__SET OF TASKS__:
A. Answer these questions from the catalog critique:
(i) How many pages long is the catalog edition that was critiqued?
(ii) How many farm stores make up the Orscheln Farm & Home chain?
(iii) On what kind of paper is the catalog mostly printed?
B. Please repeat everything in the catalog critique from "Harvesting fresh creative" down to "a little fertilization.".

** start of PASSAGE TO READ **

Harvesting fresh creative

Operating a farm is hard work — and running a catalog of products for farmers no doubt has its challenges too. Hoping for a bumper crop of fresh ideas, Orscheln Farm & Home submitted its 2006 edition for a critique. Catalog pros Davey Rosenbaum, vice president of marketing operations for Morristown, NJ-based consultancy Marketsmith, and Monika J. Shourie, account manager of San Francisco-based consultancy Character, plowed through the 154-page edition, noting where the book is a barn-burner and where it needs a little fertilization.

Davey Rosenbaum

Orscheln Farm & Home is a family-owned chain of 133 farm stores in nine midwestern states. The company produces a catalog of farm supplies, automotive products, hardware, lawn and garden supplies, clothing, housewares, and pet supplies. The 8-1/2″ × 11″ catalog is primarily in black and white on newsprint-type paper. It has a number of color ads, some on glossy paper, in the front, in the middle, and at the end of the book.

** end of PASSAGE TO READ **
** start of DATA ROWS **

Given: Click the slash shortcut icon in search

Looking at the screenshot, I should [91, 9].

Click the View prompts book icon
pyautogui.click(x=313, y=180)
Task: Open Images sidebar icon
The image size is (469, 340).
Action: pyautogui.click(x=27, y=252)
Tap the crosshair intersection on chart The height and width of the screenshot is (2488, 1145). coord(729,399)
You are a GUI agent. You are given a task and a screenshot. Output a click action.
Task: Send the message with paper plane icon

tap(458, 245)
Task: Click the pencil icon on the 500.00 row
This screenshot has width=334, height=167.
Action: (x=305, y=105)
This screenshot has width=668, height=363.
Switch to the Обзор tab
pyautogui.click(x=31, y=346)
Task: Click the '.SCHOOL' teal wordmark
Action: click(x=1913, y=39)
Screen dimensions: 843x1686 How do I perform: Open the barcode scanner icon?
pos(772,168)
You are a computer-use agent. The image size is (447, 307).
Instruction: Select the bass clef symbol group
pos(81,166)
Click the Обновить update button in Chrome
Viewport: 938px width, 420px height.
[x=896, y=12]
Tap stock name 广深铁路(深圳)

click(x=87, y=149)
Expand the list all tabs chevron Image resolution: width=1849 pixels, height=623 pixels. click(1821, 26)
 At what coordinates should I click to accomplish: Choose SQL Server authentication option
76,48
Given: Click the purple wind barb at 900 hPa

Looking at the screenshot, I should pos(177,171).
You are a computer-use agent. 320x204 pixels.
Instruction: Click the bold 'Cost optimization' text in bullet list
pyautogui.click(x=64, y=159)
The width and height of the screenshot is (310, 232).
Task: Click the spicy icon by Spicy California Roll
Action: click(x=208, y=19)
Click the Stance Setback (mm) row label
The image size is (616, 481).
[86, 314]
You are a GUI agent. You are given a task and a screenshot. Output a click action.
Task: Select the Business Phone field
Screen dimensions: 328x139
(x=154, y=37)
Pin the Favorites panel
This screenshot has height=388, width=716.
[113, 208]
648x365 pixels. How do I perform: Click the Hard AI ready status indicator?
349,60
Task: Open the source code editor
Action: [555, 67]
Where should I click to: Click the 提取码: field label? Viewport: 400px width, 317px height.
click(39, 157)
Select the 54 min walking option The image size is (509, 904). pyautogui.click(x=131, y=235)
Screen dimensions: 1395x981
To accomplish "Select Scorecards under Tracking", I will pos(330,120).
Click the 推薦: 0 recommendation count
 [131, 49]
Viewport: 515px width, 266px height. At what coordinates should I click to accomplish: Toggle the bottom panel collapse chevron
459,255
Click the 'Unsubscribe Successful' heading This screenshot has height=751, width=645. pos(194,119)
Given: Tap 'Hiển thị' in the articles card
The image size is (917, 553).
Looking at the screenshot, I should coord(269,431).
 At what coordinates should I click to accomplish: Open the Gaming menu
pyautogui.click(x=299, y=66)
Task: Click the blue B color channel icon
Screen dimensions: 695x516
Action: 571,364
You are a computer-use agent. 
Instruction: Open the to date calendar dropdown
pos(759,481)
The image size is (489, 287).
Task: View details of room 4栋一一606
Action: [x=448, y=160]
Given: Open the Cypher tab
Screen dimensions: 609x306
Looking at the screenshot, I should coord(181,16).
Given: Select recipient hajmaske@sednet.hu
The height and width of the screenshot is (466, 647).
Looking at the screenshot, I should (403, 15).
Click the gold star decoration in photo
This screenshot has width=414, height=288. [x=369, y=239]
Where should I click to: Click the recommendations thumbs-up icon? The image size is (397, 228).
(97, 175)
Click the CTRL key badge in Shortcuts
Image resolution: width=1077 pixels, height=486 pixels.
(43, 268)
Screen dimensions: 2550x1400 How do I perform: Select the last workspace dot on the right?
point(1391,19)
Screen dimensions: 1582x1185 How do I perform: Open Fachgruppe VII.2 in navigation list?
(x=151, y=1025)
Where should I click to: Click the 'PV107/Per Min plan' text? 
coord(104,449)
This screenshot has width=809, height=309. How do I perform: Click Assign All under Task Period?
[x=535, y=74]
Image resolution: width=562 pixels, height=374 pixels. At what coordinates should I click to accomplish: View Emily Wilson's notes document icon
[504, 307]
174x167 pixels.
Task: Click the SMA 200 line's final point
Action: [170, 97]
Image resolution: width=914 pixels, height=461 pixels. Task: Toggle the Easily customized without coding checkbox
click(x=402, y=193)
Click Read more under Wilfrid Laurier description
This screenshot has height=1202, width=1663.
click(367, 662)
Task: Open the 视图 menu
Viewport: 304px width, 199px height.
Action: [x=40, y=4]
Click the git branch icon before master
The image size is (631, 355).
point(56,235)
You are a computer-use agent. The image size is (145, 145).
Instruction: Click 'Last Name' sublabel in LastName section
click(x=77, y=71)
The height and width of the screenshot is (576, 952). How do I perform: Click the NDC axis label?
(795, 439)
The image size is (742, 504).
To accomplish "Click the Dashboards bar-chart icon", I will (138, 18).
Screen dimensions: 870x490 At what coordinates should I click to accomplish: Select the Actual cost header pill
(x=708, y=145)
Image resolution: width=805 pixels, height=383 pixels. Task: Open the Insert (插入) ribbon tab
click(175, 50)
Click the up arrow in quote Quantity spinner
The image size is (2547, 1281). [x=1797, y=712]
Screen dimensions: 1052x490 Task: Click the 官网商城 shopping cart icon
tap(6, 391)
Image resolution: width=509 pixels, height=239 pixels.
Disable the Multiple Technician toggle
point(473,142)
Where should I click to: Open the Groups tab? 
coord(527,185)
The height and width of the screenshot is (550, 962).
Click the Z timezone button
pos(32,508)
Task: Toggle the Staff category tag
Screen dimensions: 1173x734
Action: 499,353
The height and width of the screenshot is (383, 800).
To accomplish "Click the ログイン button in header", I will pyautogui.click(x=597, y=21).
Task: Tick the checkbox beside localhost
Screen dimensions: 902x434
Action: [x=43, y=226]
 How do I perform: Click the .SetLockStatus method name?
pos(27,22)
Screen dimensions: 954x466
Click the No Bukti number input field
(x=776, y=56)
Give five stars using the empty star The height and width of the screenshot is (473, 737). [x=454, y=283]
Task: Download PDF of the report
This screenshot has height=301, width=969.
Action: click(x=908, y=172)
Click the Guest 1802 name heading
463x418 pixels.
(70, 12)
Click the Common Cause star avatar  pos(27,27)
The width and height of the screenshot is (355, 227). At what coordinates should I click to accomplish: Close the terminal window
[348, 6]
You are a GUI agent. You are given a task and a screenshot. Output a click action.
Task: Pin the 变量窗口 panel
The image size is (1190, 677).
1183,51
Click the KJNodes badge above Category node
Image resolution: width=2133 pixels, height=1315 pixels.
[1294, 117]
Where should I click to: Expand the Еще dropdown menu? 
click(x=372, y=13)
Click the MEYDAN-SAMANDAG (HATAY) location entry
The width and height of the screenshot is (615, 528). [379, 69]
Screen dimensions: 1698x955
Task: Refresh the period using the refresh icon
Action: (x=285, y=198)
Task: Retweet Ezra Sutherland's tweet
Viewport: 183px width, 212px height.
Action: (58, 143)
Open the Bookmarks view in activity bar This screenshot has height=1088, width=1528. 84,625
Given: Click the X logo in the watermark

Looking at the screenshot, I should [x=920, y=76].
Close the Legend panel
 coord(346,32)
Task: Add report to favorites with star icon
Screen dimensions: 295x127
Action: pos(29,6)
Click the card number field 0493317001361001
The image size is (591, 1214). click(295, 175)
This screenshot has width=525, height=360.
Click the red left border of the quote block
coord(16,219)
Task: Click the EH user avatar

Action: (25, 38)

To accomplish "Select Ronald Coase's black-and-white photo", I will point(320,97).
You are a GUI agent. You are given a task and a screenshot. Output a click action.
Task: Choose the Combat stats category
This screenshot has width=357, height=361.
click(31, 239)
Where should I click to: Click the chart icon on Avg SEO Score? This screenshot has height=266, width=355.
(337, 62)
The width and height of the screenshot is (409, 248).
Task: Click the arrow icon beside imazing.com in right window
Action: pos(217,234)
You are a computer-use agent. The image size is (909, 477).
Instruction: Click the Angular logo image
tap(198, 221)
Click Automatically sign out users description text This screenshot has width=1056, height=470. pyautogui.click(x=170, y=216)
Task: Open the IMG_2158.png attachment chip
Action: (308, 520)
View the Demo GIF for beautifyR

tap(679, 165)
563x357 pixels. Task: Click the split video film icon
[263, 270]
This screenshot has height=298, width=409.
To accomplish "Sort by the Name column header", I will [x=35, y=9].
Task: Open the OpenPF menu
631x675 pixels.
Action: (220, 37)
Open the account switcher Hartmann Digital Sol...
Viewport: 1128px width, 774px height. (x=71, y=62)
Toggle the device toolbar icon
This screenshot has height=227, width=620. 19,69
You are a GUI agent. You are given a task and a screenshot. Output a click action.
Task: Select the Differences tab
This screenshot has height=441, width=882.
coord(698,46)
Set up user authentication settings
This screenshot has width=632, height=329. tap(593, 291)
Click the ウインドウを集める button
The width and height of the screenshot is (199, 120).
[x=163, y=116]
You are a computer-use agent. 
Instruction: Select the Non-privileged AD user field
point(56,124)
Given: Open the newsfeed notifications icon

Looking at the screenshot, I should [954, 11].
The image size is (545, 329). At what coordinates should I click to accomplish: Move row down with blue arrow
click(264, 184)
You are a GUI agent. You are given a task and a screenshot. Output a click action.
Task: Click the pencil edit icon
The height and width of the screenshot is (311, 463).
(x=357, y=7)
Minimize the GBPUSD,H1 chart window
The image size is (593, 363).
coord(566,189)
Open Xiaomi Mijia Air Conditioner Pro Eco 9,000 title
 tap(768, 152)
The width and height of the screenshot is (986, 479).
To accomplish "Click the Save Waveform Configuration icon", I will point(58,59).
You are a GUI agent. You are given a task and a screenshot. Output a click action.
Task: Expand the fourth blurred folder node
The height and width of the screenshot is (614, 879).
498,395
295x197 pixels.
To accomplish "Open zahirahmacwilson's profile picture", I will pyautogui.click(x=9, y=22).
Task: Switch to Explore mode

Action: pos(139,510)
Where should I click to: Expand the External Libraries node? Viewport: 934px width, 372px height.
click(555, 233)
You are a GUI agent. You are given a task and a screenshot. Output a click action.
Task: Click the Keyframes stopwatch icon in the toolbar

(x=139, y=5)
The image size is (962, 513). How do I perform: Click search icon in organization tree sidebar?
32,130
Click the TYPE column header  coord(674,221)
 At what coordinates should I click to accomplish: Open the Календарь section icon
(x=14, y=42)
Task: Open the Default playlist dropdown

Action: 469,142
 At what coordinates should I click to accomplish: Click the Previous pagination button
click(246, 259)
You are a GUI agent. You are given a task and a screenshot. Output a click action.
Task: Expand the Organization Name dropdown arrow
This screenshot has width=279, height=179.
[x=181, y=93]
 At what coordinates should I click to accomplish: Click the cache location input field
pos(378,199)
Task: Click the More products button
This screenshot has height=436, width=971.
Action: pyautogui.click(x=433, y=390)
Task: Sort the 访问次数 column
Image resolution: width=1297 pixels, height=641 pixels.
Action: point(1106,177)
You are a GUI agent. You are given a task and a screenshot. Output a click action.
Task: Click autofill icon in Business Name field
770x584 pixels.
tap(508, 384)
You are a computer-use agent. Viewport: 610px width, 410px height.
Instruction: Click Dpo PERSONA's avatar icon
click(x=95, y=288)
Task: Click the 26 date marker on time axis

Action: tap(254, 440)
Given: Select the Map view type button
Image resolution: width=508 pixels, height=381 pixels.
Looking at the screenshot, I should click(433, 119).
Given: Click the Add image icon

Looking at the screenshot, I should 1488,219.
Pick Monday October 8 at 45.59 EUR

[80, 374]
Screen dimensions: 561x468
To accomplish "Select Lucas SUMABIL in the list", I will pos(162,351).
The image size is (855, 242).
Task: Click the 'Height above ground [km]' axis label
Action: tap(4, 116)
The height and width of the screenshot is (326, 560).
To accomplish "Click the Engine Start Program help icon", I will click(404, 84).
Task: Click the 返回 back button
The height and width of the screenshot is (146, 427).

** end of DATA ROWS **

__EXPECTED OUTPUTS__:
A.
(i) 154 pages
(ii) 133
(iii) Newsprint-type paper

B.
Harvesting fresh creative

Operating a farm is hard work — and running a catalog of products for farmers no doubt has its challenges too. Hoping for a bumper crop of fresh ideas, Orscheln Farm & Home submitted its 2006 edition for a critique. Catalog pros Davey Rosenbaum, vice president of marketing operations for Morristown, NJ-based consultancy Marketsmith, and Monika J. Shourie, account manager of San Francisco-based consultancy Character, plowed through the 154-page edition, noting where the book is a barn-burner and where it needs a little fertilization.